Difference and Spectrality in Call Me by Your Name: A Conversation with Sergio Rigoletto

sergio rigoletto

Queer Studies Network 

 

Watch again:

https://www.youtube.com/embed/Me5KzngC5tU

Call Me by Your Name exemplifies a distinctive transnational mode of Euro-American filmmaking that aspires toward a universal form of legibility, one that seems to dilute both historical and spatial specificity. In turning to the category of the specter, this essay interrogates the relation between the present that Call Me By Your Name has been called on to represent and the past from which the film would seem to have moved away.

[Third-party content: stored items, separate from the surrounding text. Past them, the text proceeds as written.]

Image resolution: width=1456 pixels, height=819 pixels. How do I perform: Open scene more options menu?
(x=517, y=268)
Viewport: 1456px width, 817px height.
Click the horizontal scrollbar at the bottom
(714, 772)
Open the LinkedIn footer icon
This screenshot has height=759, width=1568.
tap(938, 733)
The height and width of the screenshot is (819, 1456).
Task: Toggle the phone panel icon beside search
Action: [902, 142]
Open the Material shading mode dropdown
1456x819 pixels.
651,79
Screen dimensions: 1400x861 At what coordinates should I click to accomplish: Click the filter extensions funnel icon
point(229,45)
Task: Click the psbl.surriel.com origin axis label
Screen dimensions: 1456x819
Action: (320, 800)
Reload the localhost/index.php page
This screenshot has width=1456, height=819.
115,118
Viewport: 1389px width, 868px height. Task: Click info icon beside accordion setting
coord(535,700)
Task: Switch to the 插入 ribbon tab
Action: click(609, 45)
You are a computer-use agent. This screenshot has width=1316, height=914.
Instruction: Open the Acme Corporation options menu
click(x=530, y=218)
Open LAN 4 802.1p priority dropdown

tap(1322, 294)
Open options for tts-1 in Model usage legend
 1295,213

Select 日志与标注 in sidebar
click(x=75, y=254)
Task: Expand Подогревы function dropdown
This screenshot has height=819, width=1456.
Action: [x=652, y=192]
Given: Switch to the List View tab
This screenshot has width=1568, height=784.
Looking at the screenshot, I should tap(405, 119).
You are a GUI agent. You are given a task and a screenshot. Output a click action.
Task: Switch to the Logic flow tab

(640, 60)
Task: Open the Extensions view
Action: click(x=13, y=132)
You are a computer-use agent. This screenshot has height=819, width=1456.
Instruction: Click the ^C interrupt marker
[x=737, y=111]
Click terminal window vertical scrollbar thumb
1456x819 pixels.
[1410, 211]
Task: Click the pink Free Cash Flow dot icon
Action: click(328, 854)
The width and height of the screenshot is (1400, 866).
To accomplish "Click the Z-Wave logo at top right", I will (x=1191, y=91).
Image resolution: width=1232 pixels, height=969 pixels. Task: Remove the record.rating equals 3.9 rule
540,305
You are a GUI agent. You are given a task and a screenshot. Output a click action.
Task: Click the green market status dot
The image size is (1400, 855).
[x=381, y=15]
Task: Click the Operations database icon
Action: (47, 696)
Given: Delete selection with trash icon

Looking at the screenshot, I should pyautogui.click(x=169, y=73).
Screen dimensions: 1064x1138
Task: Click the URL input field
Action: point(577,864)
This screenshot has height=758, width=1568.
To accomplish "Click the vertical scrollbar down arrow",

At stake in discussing Call Me By Your Name as an exemplary film about the present is the opportunity to question the value of a progress narrative about queer film history.

 

Sergio Rigoletto has a joint appointment in the departments of Cinema Studies and Romance Languages at the University of Oregon. His research explores the relation between social change and media aesthetics (especially cinema and TV). He has written extensively on queer cinemas, film stardom & performance, international television, film costume, and many aspects of Italian cinema. He is the author of two monographs: Masculinity and Italian Cinema: Sexual Politics, Social Conflict and Male Crisis in the 1970s (Edinburgh University Press: 2014) and Le norme traviate: Saggi sul genere e sulla sessualità nel cinema e nella televisione italiana (Meltemi: 2020). He has co-edited a book entitled Popular Italian Cinema (Palgrave: 2013) and is currently working on two book projects: a monograph on actress Anna Magnani and a volume provisionally titled Queer from the South: Film, Video Art, and Media Activism in the Mediterranean.